«António Silva faz parte do grupo e, se houver uma lesão, é o primeiro central a entrar»
O que os portugueses podem ambicionar com esta participação no Mundial? Algumas justificações...
"Para nós é um dia triste, porque precisamos de deixar jogadores que queríamos muito levar mas que precisam de ficar de fora porque só podemos levar 27 jogadores. É um dia entusiasmante porque hoje é o início de tentar lutar contra a história. Tentarmos estar juntos, utilizar os nossos valores, e parafraseando o Pedro Abrunhosa, "fazer o que nunca foi feito". Os jogadores escolhidos são os jogadores escolhidos depois de um processo responsável, honesto e profissional, de muito trabalho.

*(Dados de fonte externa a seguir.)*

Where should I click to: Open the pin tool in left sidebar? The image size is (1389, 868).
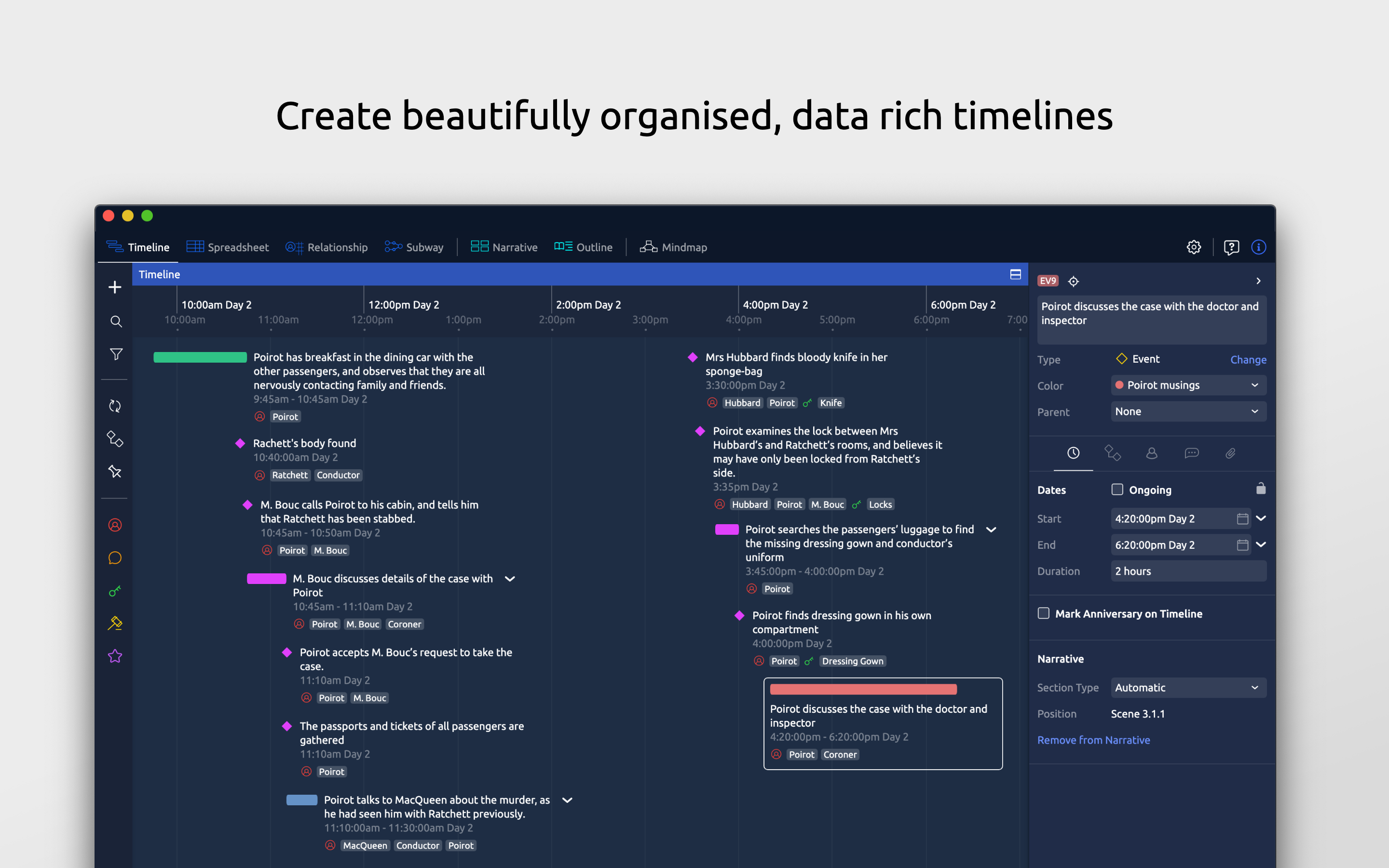tap(115, 471)
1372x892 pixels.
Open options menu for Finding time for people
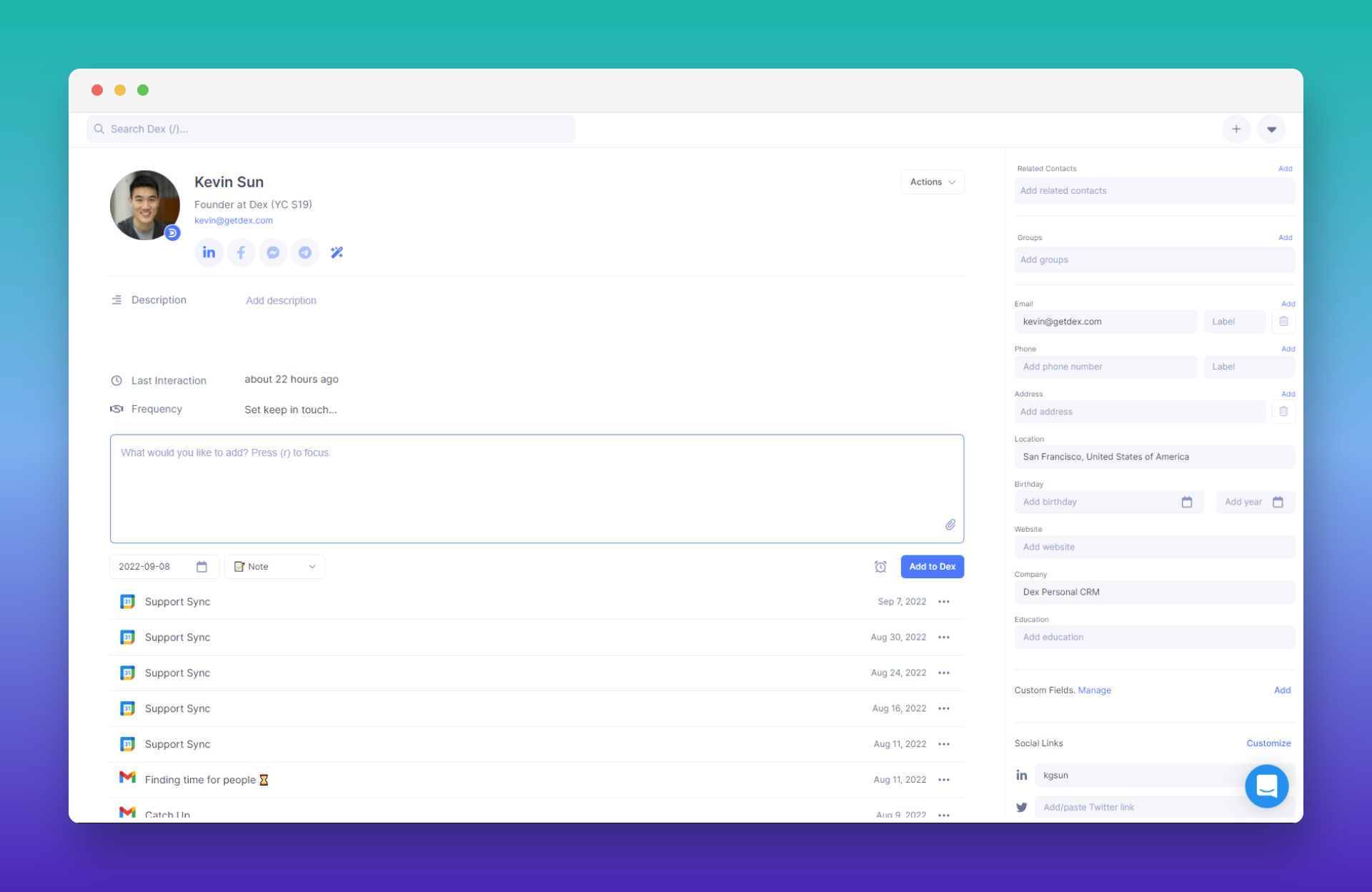point(944,780)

Gostava que compreendessem que todos os jogadores que estiveram na caminhada para o apuramento, bem como na vitória da Liga das Nações, fazem parte do grupo. Há uns que ficam de fora porque há outros melhor colocados para este torneio. Automatismo, estratégia de jogo... António Silva? Temos cinco centrais, trabalhámos com eles e em março precisámos de escolher. Esperamos adversários diferentes e a escolha recaiu sobre o Tomás Araújo. O António faz parte do grupo e, se houver uma lesão, é o primeiro central a entrar. Para terceiro avançado, procuramos o jogador de caraterísticas mais próximas ao Diogo [Jota]. Já o fizemos durante o Europeu, Liga das Nações... O Gonçalo Guedes é o terceiro porque é o jogador com mais flexibilidade, que pode jogar por fora, por dentro, abrir espaços no contra-ataque... O Paulinho, mais uma vez, pode fazer o perfil do Cristiano e do Gonçalo [Ramos], mas aqui precisamos de ter três atacantes. Dois mais posicionais, um mais variável. O nosso grupo já mostrou que sabe vestir esta camisola. Esforço, união e vontade de sonhar. Depois, saber que nunca ganhámos um Mundial porque os adversários são muito bons. O adepto de Portugal pode esperar um grupo comprometido, preparado para lutar e para dar tudo com muito orgulho".